2001年アフガニスタン、03年イラク、06年レバノン。戦争のたびに、クラスター爆弾が使われ、民間人の犠牲が増え続ける。住民は保護され、無用の苦痛をもたらす兵器は禁止される。そうした国際法の原則をこの兵器に適用すべきだ。罪のない子供や市民が殺される不条理を終わらせる機会を逃してはならない。全面禁止か、例外を認めるか、など条約案に争点は残る。国際規範となる強い条約を策定する決意を参加国に促したい。
毎日新聞は、日本政府がオスロ・プロセスの禁止条約に賛成するよう繰り返し求めてきた。今年中の条約制定を掲げた政治宣言に日本は2月、ようやく署名した。だが、交渉をリードする立場でないのは残念だ。
クラスター爆弾は容器に詰まった数個から数百個の子爆弾が数百メートルの広い範囲に飛び散る。軍事目標と民間人を区別せずに攻撃する。さらに戦闘後も不発弾として残るため、地雷と同じように、突然、爆発して死傷者が増える。国際非政府組織の調査では、25カ国・地域で4億4000万個以上の子爆弾が使われた。死傷者の98%が民間人で、27%は子供だった。
国際会議で公式に禁止に賛同した日本が、クラスター爆弾保有を正当とする立場を続けるのはおかしい。
例えば、石破茂防衛相はクラスター爆弾を「抑止力として持つ」と述べ「使う場合は民間人を退避させ、不発弾が残っていないことを完全に確認して住民が戻る」と説明した。戦闘中に民間人の避難が可能なのか、不発弾の完全除去が実行できるのか、疑問だ。
ベトナム戦争で米軍が使ったクラスター爆弾の不発弾による死傷者はいまも出ている。これまでの使用国が自国内ではなく敵国攻撃で使ったのは、自軍の兵士や自国民を危険にさらさないためでもある。「防御用」という日本の論理に説得力はあるだろうか。
97年、採択された対人地雷禁止条約でも日本は加盟に慎重だったが、小渕恵三外相(当時)の決断で方針を変え署名した。保有していた地雷約100万個を全廃したし、各国の地雷除去を推進し感謝されている。

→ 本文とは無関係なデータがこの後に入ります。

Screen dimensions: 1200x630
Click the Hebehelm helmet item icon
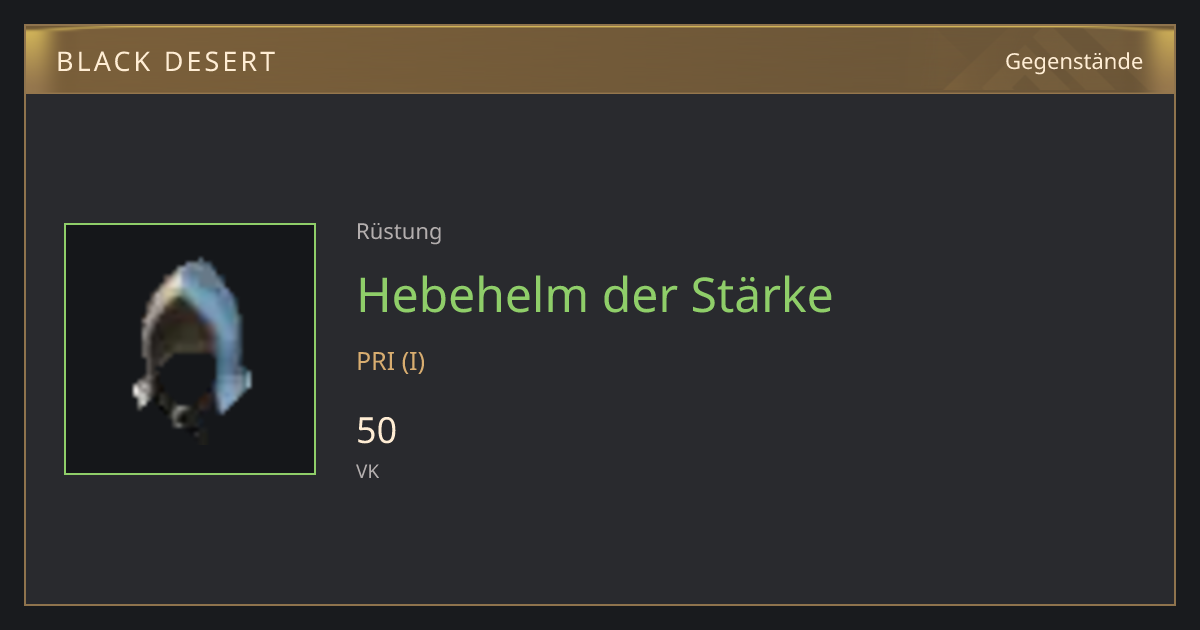tap(190, 349)
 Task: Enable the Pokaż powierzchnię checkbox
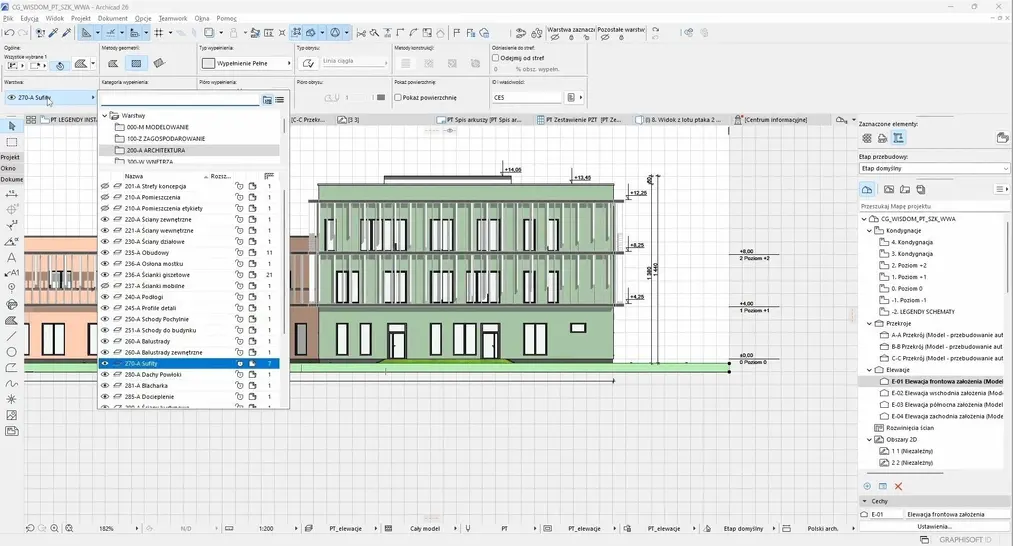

クラスター爆弾も地雷と同じように一般人を殺傷する非人道兵器だ。地雷は全廃したのにクラスター爆弾を保有するのは矛盾している。河野洋平衆院議長を代表とする超党派のクラスター爆弾禁止推進議連も発足した。福田康夫首相の政治決断で禁止の旗を掲げる時だ。軍縮の理想を追求する日本の国際評価を高める好機でもある。